🤖 AI Summary
This work investigates how post-training can enable Transformer models to learn the Cube-and-Conquer splitting heuristic for Boolean satisfiability (SAT), a domain traditionally dominated by symbolic methods. The authors propose a neurosymbolic framework that integrates reasoning traces generated by Monte Carlo Tree Search (MCTS) with solver-statistics-guided data construction, followed by a two-stage training pipeline comprising supervised fine-tuning (SFT) and Direct Preference Optimization (DPO). Evaluated on 100 SAT Competition benchmarks, a 4B-parameter model achieves a pass@5 score of 53, outperforming Claude-Sonnet-4 (50) and matching the best symbolic heuristics. Ablation studies reveal that SFT substantially enhances decision diversity (+5 points), with DPO providing an additional 2-point gain. This study provides the first demonstration that Transformers can effectively acquire SAT cube-splitting strategies through post-training.
📝 Abstract
Despite the effectiveness of Cube-and-Conquer (C&C) for solving challenging Boolean Satisfiability (SAT) problems, no prior work has shown that transformer-based models can learn effective cubing heuristics. We introduce a neuro-symbolic post-training framework for this task. We design an MCTS-based data curation pipeline that uses symbolic heuristics to explore splitting decisions over SAT competition formulas, producing preference data grounded in solver statistics and augmented with reasoning traces from a teacher model.

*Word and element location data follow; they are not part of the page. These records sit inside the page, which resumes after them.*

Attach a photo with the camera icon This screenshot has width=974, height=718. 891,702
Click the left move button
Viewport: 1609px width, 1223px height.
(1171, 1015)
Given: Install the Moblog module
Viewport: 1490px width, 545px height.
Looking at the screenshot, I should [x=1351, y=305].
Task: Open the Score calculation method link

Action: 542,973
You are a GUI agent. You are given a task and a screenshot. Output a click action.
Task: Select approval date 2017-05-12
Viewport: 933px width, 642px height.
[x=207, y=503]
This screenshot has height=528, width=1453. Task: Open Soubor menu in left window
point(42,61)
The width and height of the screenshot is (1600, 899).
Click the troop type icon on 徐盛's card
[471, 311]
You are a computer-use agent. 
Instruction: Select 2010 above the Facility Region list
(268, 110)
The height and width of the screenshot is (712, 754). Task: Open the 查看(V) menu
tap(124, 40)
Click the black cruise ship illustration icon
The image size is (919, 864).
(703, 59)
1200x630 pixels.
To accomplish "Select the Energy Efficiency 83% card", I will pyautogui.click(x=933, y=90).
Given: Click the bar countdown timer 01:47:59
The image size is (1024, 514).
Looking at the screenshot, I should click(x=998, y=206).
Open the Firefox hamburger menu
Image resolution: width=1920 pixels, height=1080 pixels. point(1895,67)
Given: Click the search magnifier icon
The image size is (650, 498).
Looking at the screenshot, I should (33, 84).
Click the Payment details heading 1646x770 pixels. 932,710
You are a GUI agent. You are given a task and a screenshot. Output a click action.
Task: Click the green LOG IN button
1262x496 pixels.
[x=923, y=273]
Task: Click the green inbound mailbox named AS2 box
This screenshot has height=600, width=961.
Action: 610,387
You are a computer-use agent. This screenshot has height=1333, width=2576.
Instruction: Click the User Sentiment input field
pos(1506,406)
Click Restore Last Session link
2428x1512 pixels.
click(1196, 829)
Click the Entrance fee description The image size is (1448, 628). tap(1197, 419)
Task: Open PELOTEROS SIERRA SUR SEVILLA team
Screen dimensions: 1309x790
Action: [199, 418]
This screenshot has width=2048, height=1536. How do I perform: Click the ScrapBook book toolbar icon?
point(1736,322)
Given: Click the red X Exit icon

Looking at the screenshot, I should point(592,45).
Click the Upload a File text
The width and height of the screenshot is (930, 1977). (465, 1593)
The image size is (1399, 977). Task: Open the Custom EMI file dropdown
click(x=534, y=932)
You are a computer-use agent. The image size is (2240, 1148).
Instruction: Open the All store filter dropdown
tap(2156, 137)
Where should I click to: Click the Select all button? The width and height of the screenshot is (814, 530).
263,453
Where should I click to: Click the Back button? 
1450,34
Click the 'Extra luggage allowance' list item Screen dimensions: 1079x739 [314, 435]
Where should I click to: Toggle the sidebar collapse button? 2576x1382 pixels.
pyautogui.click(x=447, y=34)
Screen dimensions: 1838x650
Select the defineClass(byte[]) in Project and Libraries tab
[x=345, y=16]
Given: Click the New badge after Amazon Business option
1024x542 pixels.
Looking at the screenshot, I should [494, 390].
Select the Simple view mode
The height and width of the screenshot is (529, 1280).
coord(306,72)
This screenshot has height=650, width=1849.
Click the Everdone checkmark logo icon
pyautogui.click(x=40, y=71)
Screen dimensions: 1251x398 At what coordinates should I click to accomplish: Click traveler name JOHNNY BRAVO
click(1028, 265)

Our two-stage post-training, supervised fine-tuning (SFT) followed by direct preference optimization (DPO), enables a 4B-parameter model to achieve a pass@5 score of 53 on 100 SAT competition benchmarks, surpassing frontier LLMs such as Claude-Sonnet-4 (50) and matching the best symbolic heuristic (53). Ablations show that SFT alone improves pass@5 from 46 to 51, with DPO adding 2 additional benchmarks; an entropy/agreement ablation on realized first-cube decisions further shows that SFT, not DPO, accounts for the root-level decision diversity that produces complementary per-run coverage over deterministic symbolic methods. This demonstrates that transformers can be trained to make effective cubing decisions in a domain traditionally dominated by symbolic methods.